Selasa, 31 Agustus 2010

ZAKAT FITRAH

ZAKAT FITRAH
Oleh : Masnun Tholab
www.masnuntholab.blogspot.com

Hukum Zakat Fitrah
Sayyid Sabbiq dalam kitab Fiqih Sunnah mengatakan bahwa Zakat Fitrah adalah zakat yang wajib dikeluarkan disebabkan berakhirnya puasa Ramadhan. Hukumnya wajib bagi setiap muslim, baik kecil atau dewasa, laki-laki atau wanita, dan budak atau merdeka.
Dari Ibnu Umar Rhadiallaahu ‘anhu,
عَنِ اِبْنِ عُمَرَ رَضِيَ اَللَّهُ عَنْهُمَا قَالَ: { فَرَضَ رَسُولُ اَللَّهِ صَلَّى اللّٰهُ عَلَيْهِ وَسَلَّمَ زَكَاةَ اَلْفِطْرِ, صَاعًا مِنْ تَمْرٍ, أَوْ صَاعًا مِنْ شَعِيرٍ: عَلَى اَلْعَبْدِ وَالْحُرِّ, وَالذَّكَرِ, وَالْأُنْثَى, وَالصَّغِيرِ, وَالْكَبِيرِ, مِنَ اَلْمُسْلِمِينَ, وَأَمَرَ بِهَا أَنْ تُؤَدَّى قَبْلَ خُرُوجِ اَلنَّاسِ إِلَى اَلصَّلَاةِ
Rasulullah Shallallahu ‘alaihi wasallam telah mewajibkan zakat fitrah dari Ramadhan sebanyak satu sukat korma atau satu sukat tepung kepada hamba dan orang-orang merdeka, laki-laki dan wanita, anak kecil dan orang dewasa dari kalangan kaum muslimin dan beliau memerintahkan agar dikeluarkan sebelum orang-orang keluar menunaikan sholat.” (Muttafaq Alaihi)

Data Tercatat:
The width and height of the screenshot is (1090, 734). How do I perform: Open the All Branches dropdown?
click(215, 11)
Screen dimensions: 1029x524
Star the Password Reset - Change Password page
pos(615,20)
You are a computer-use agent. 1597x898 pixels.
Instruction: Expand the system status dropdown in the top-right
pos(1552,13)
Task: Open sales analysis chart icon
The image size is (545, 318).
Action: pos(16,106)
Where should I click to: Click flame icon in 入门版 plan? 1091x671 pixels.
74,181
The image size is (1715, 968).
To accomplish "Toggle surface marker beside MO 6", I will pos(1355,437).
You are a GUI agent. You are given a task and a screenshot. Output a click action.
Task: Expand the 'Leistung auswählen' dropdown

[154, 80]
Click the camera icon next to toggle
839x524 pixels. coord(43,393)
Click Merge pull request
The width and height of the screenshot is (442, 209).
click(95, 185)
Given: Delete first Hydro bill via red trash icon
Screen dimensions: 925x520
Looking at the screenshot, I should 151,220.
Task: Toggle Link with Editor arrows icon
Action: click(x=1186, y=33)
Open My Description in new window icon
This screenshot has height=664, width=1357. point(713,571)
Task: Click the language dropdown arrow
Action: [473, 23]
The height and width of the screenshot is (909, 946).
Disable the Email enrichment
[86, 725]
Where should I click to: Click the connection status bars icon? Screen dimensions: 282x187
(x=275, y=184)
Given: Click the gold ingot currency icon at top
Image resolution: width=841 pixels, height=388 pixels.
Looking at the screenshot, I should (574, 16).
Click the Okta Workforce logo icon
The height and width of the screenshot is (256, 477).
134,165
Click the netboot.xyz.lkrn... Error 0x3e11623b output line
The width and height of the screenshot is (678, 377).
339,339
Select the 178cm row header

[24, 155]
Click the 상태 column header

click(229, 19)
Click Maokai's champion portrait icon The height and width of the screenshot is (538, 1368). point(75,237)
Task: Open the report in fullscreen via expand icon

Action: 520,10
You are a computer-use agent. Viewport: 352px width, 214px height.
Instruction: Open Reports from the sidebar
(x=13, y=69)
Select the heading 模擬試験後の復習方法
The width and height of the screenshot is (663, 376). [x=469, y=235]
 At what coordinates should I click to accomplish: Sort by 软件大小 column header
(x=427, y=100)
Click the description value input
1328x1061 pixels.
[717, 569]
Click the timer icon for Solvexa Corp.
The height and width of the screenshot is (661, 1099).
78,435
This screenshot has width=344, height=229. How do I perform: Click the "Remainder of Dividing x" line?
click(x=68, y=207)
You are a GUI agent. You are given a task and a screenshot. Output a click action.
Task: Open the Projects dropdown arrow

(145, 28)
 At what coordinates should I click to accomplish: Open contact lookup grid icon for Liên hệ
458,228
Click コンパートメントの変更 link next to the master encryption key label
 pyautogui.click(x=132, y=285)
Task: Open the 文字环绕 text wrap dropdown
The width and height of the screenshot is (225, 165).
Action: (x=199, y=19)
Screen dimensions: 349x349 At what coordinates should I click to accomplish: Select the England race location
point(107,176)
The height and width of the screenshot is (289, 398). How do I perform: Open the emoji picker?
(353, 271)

# Uraian Tugas 1:
Jawablah pertanyaan berikut berdasarkan tulisan tentang zakat fitrah.
(a) Dalam kitab apa Sayyid Sabbiq menjelaskan pengertian zakat fitrah?
(b) Zakat fitrah wajib dikeluarkan karena berakhirnya apa?
(c) Menurut hadis dari Ibnu Umar, kapan Rasulullah memerintahkan zakat fitrah dikeluarkan?
# Uraian Tugas 2:
Kembangkan tulisan tentang zakat fitrah dengan melanjutkannya mulai dari kalimat terakhir yang tercantum.
Butir-butir data tersebut diambil dari sumber yang berbeda.

# Hasil Akhir 1:
(a) Kitab Fiqih Sunnah.
(b) Puasa Ramadhan.
(c) Sebelum orang-orang keluar menunaikan sholat.

# Hasil Akhir 2:
[lihat Bulughul Maram, hal. 259]
Imam Ash-Shan’ani dalam kitab Subulussalam berkata :
Hadits ini merupakan dalil atas wajibnya zakat fitrah, karena beliau menyebutkan bahwa Rasulullah Shallallahu ‘alaihi wasallam “mewajibkan”. Ishaq berkata, “Zakat fitrah hukumnya wajib secara ijma’”
Namun ada pendapat lain dari Dawud dan beberapa pengikut madzhab Asy-Syafi’iyah bahwa zakat fitrah hukumnya sunnah.
[Subulussalam 2, hal. 61].

Syekh Muhammad Abid As-Sindi dalam kitab musnad Syafi’i berkata :
Kaidah atau patokan zakat fitrah menurut madzhab Syafi’i adalah “Setiap orang yang nafkah penghidupannya dijamin oleh seseorang, maka zakat fitrahnya dibebankan kepada orang yang menjaminnya”. Hal yang sama dikatakan pula oleh madzhab Imam Ahmad dan Imam Malik.
Menurut Madzhab Hanafi, zakat fitrah diwajibkan atas setiap orang yang nafkahnya dijamin oleh kita, dan kita mempunyai kekuasaan terhadapnya. Karena itu, anak tidak wajib menzakati orang tuanya, sekalipun si anak wajib menafkahinya, demikian pula terhadap istri.
[Musnad Syafi’i 1, hal. 592].

Hikmah zakat fitrah adalah untuk menyucikan orang yang puasa dari perbuatan dan perkataan kosong dan keji, serta untuk memberi makan orang-orang miskin.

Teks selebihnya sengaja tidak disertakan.